# TASK DESCRIPTION
Render the lines from the one containing "Find the location" up to and including the last line of the rows below as a Markdown table with the columns Number and Content. Leave out blank lines and pictures.

|---|

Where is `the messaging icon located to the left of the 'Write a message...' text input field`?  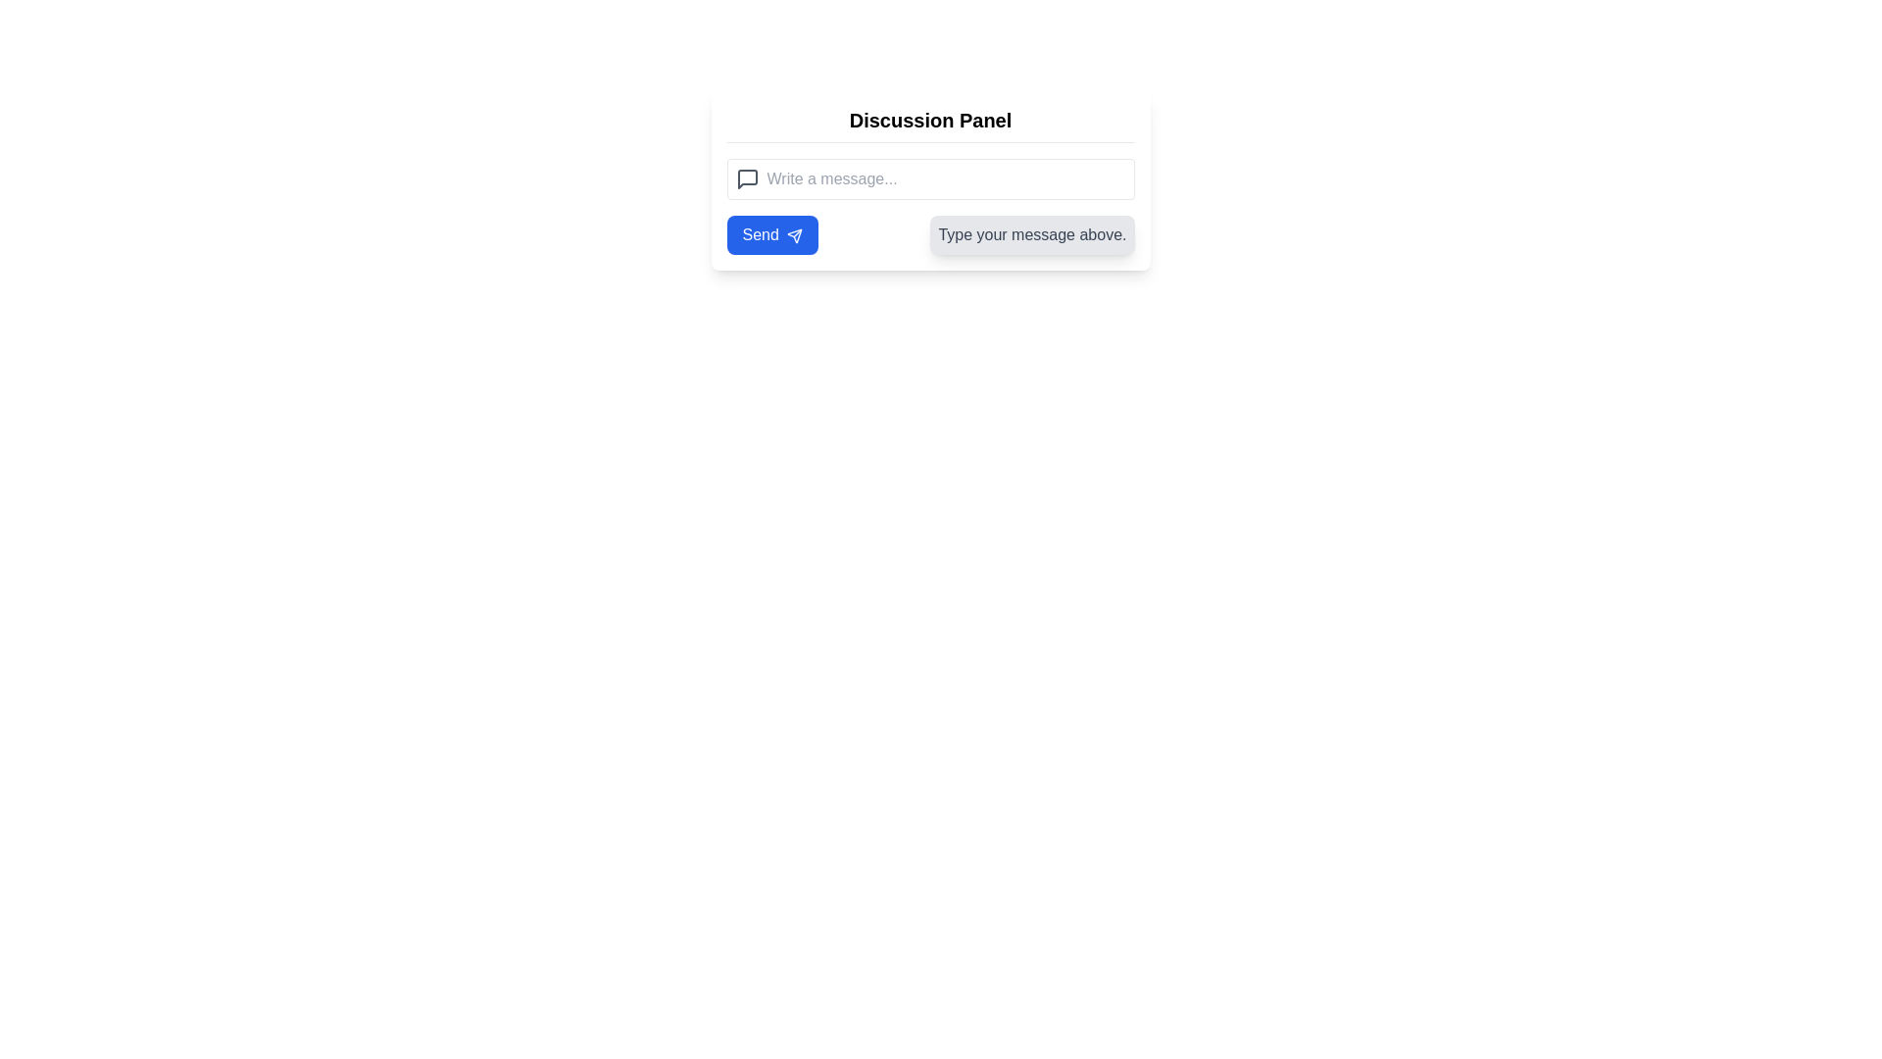 the messaging icon located to the left of the 'Write a message...' text input field is located at coordinates (746, 178).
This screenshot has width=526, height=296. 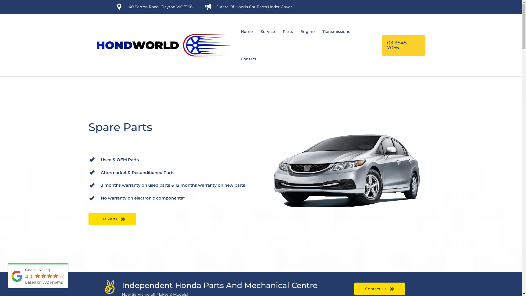 I want to click on 'Contact', so click(x=248, y=59).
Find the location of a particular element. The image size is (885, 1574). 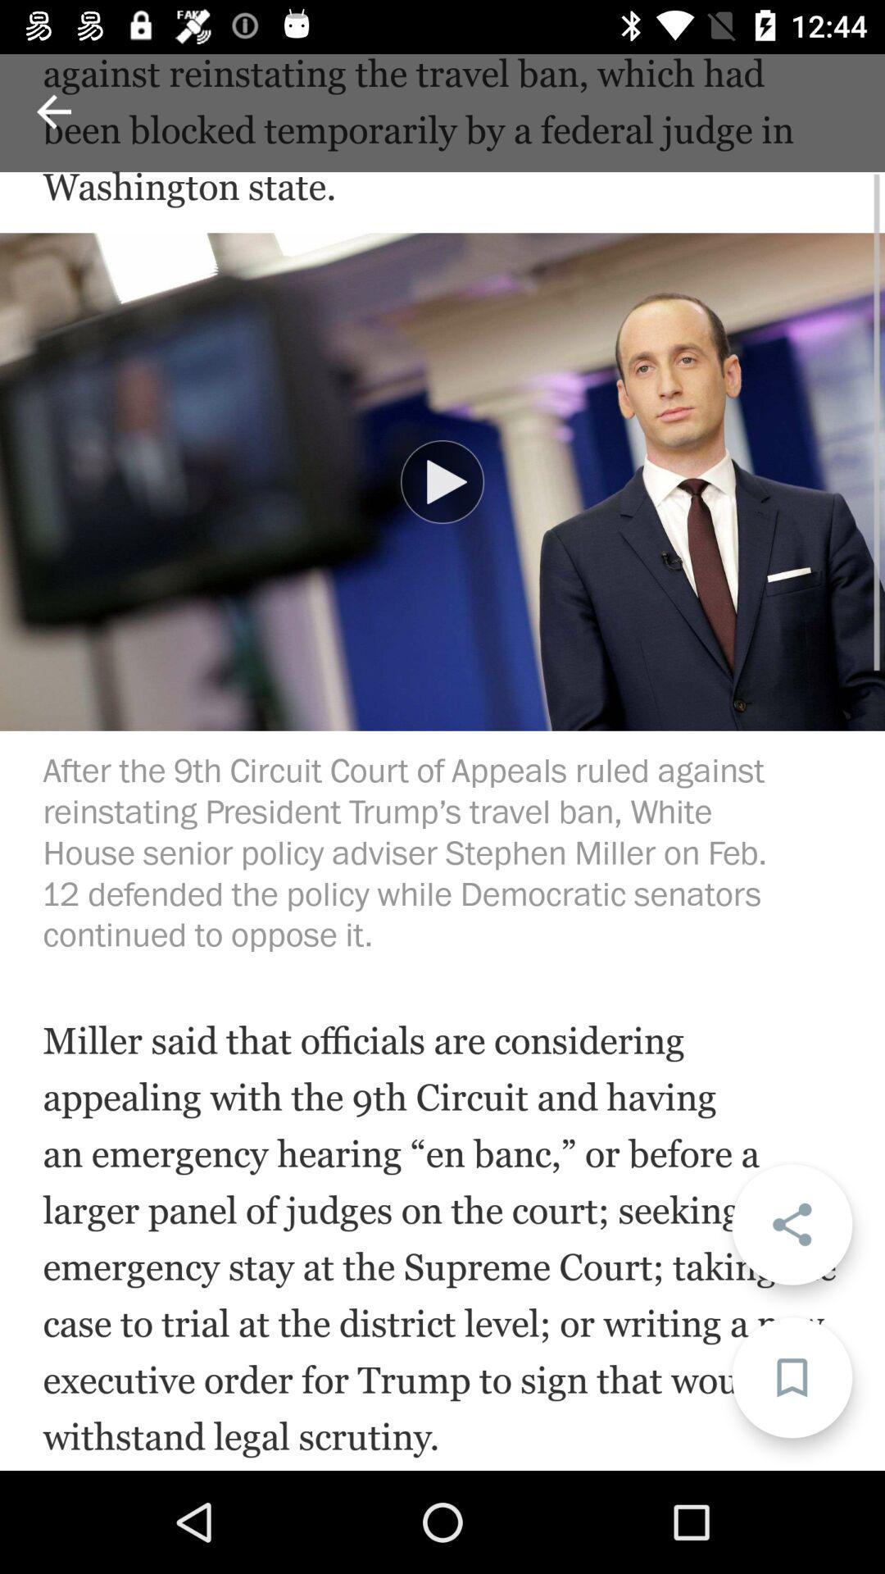

go back is located at coordinates (52, 111).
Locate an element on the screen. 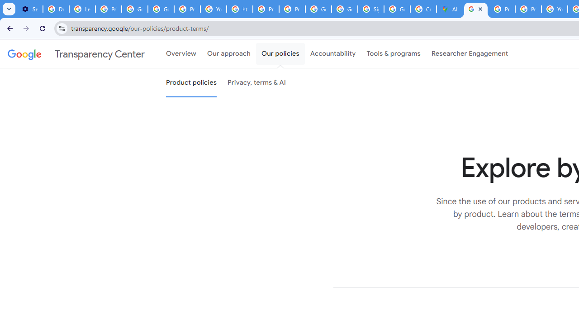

|---|

# SOLUTION TO THIS EXERCISE
| Number | Content |
|---|---|
| 1 | Find the location of a particular element. The image size is (885, 1574).  |
| 2 | go back is located at coordinates (52, 111). |
| 3 | Locate an element on the screen.  |